Your task: Every entry must reappear in your answer exactly as written, though its pictures must not.

Data to use:
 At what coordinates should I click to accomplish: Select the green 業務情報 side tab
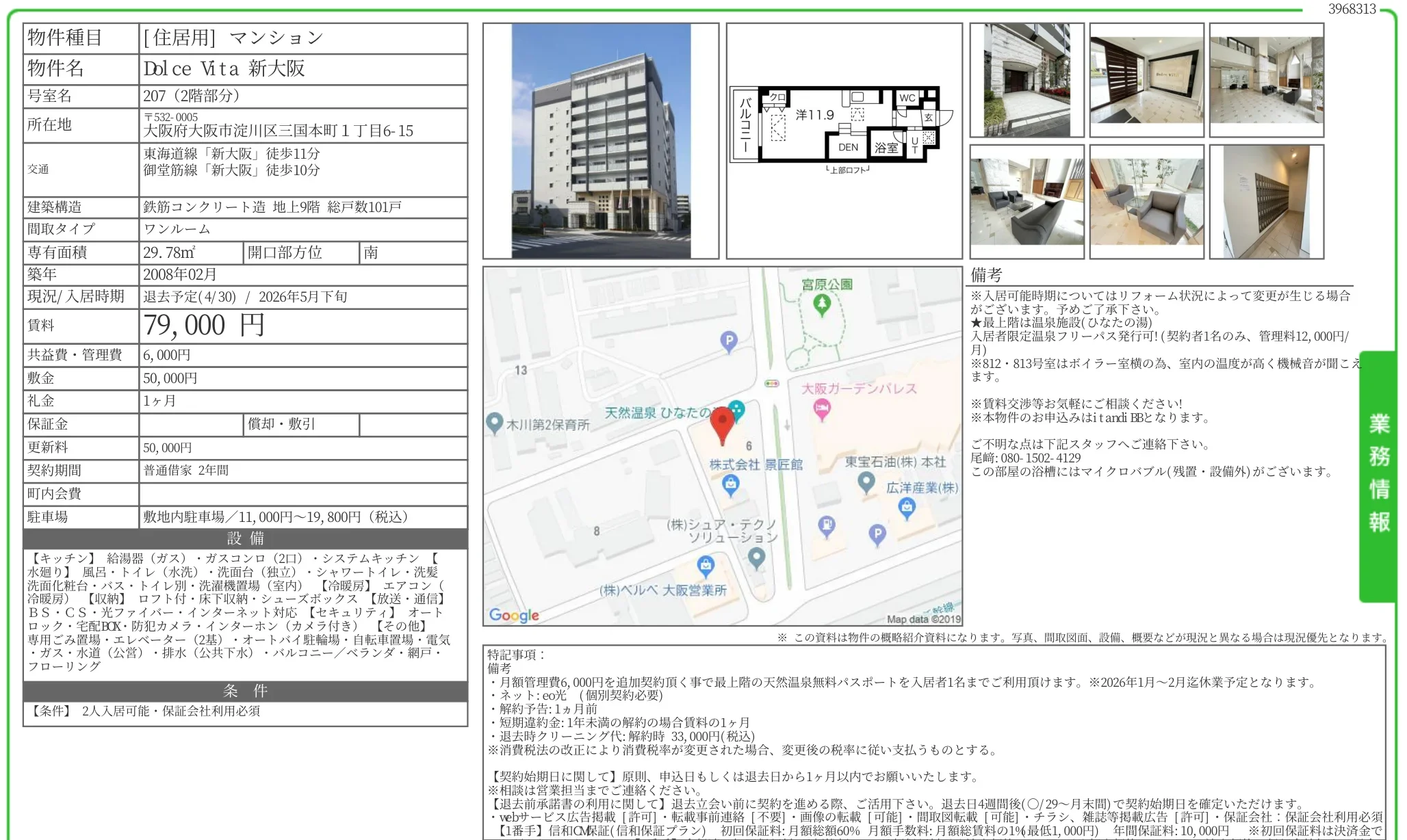(1378, 475)
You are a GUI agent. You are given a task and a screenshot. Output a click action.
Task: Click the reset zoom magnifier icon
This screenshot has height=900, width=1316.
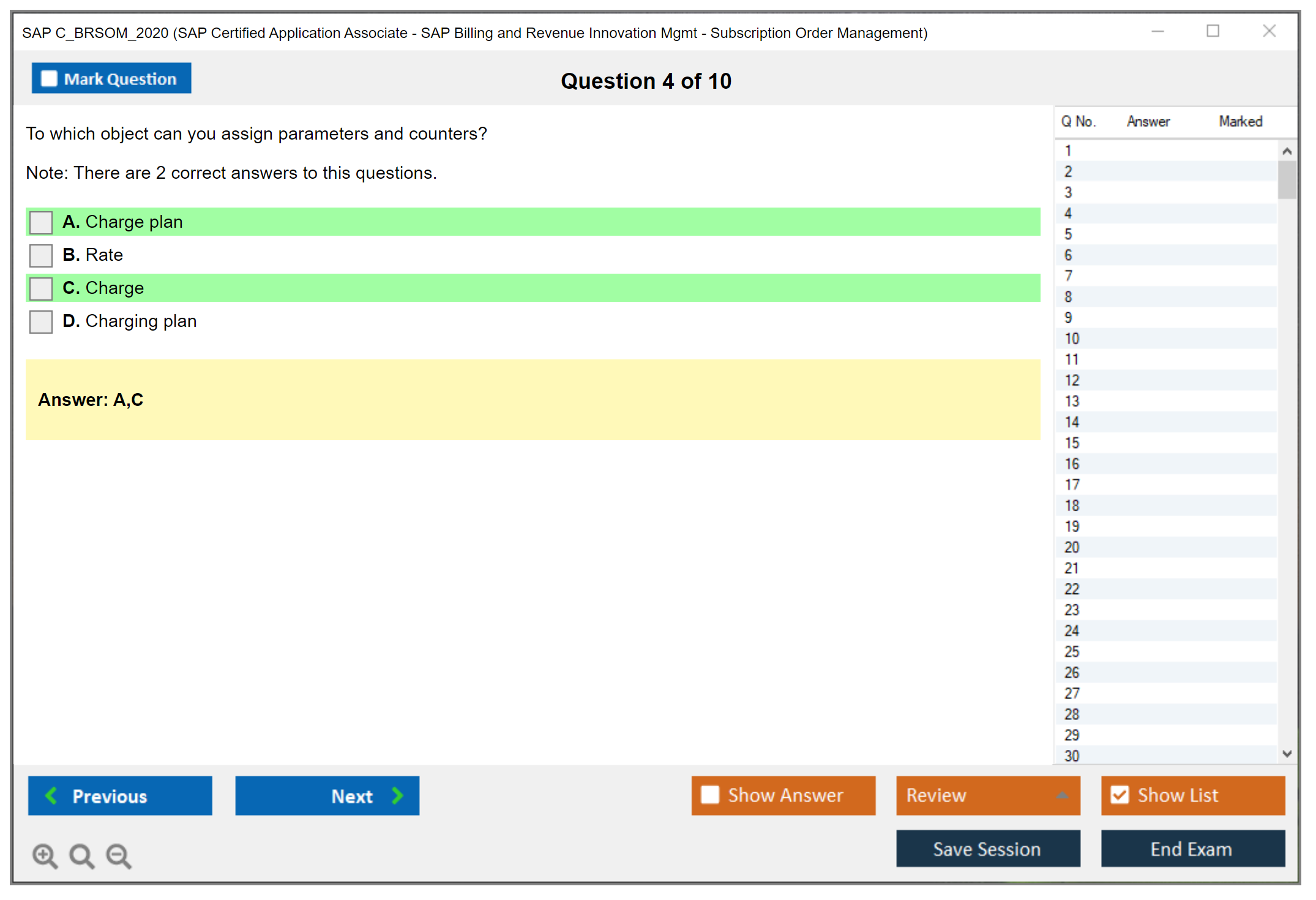[81, 855]
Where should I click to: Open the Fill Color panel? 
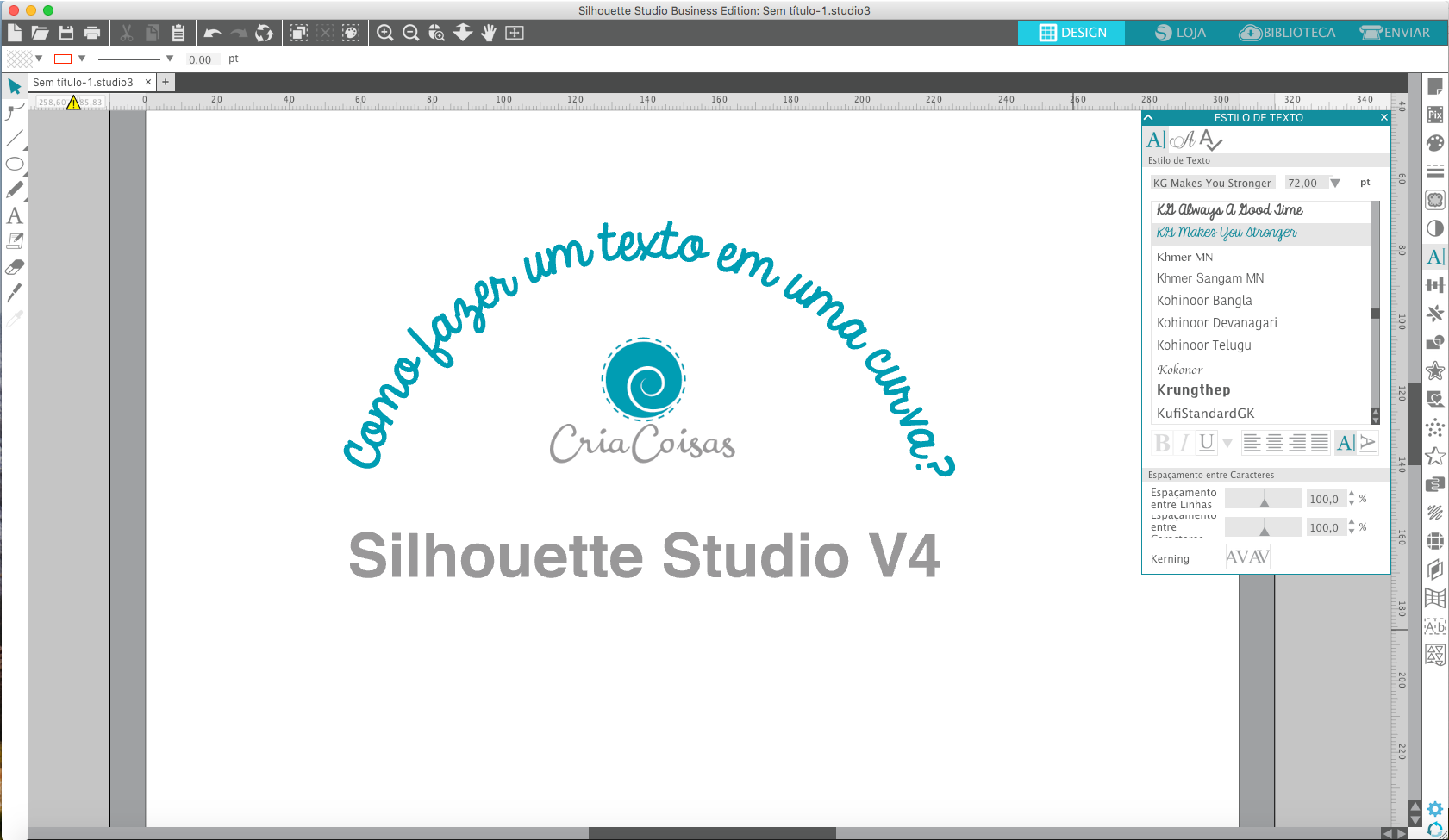(x=1435, y=143)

Worked solution:
 At what coordinates should I click to accomplish: Select the green 業務情報 side tab
(1378, 475)
You are a GUI agent. You are given a task and a screenshot. Output a click action.
Task: Click the reset zoom magnifier icon
This screenshot has height=900, width=1316.
[81, 855]
Where should I click to: Open the Fill Color panel? 
(x=1435, y=143)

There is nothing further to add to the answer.